══ DATASET RECORDS

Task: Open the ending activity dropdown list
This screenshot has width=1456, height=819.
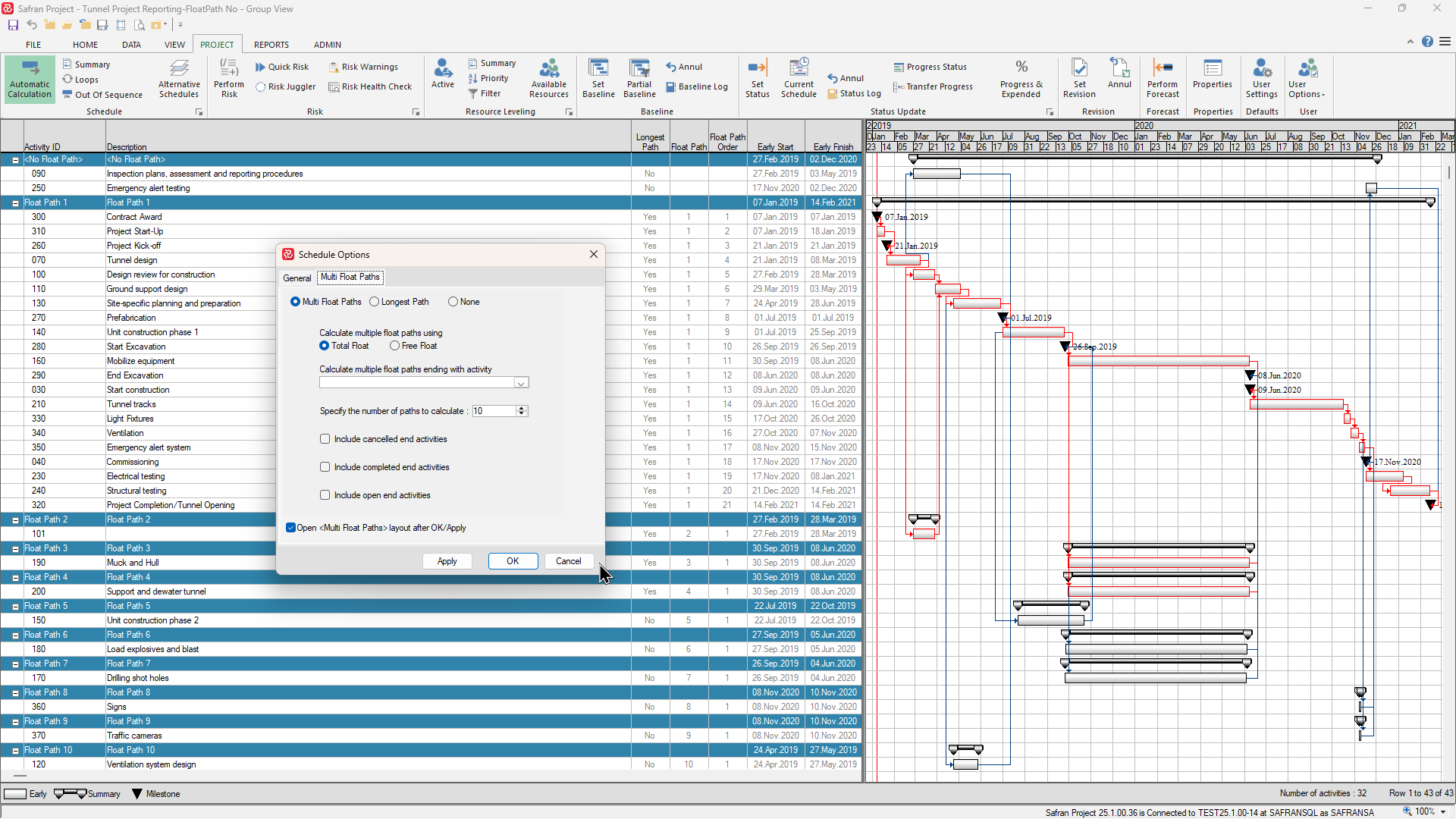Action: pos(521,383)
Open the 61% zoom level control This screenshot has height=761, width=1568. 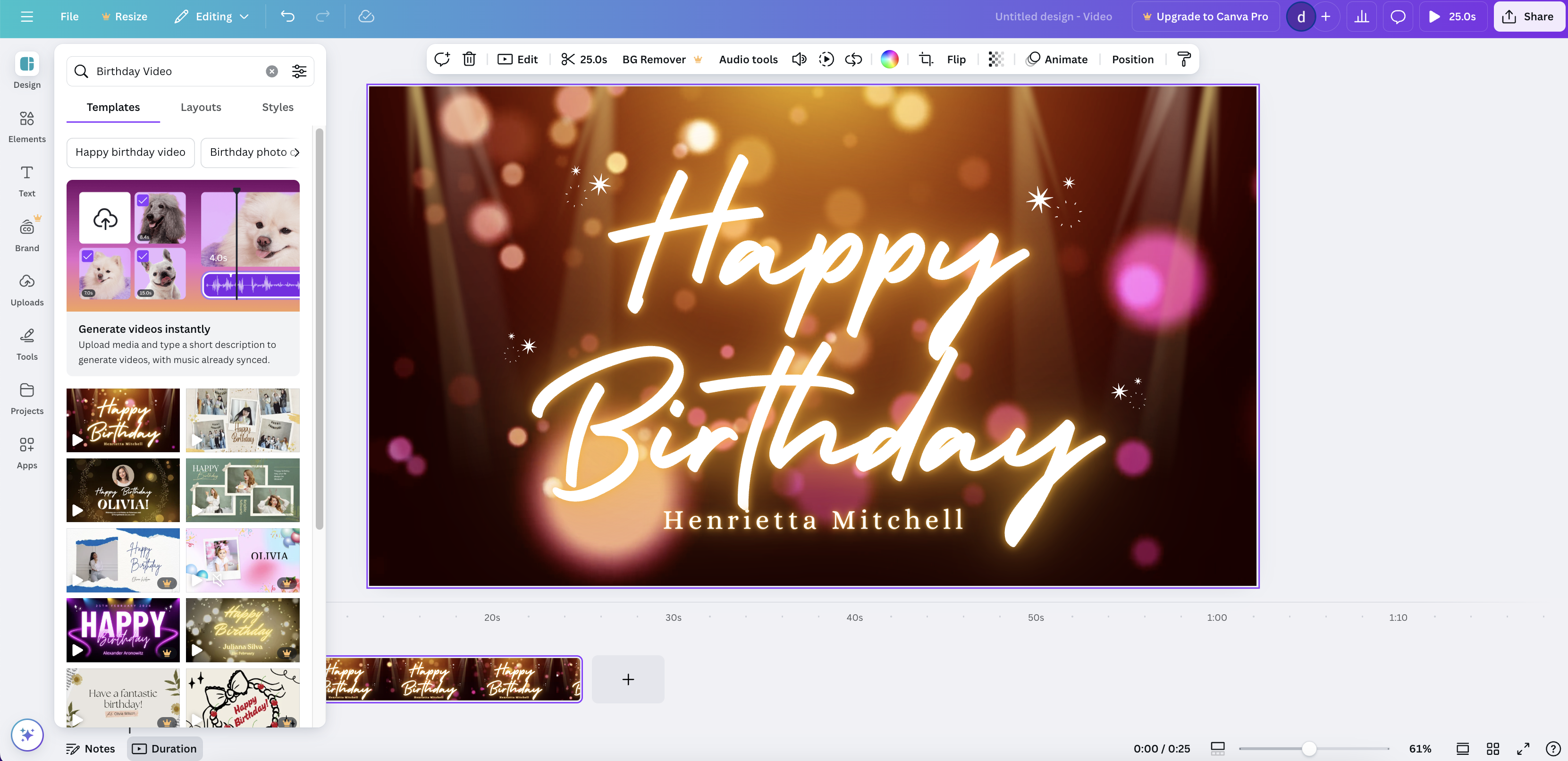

════
══ DATASET RECORDS

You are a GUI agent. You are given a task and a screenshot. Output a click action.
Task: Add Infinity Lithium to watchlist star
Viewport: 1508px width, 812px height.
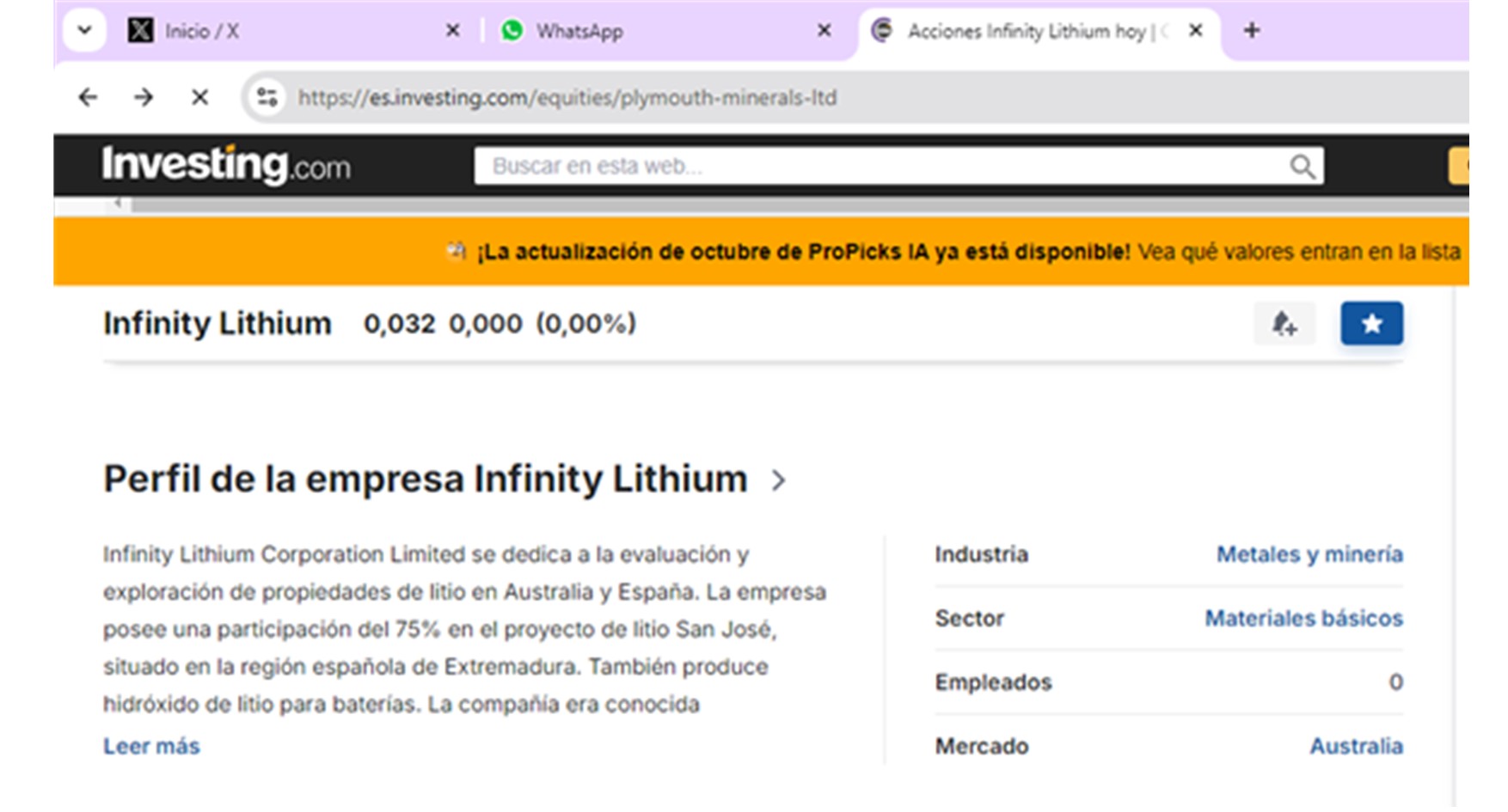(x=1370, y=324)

════

Quote the entries starting at the line containing "You are a GUI" and ending at the line containing "(x=1370, y=324)", both lines included, leaving out the pictures.

You are a GUI agent. You are given a task and a screenshot. Output a click action.
Task: Add Infinity Lithium to watchlist star
Viewport: 1508px width, 812px height.
(x=1370, y=324)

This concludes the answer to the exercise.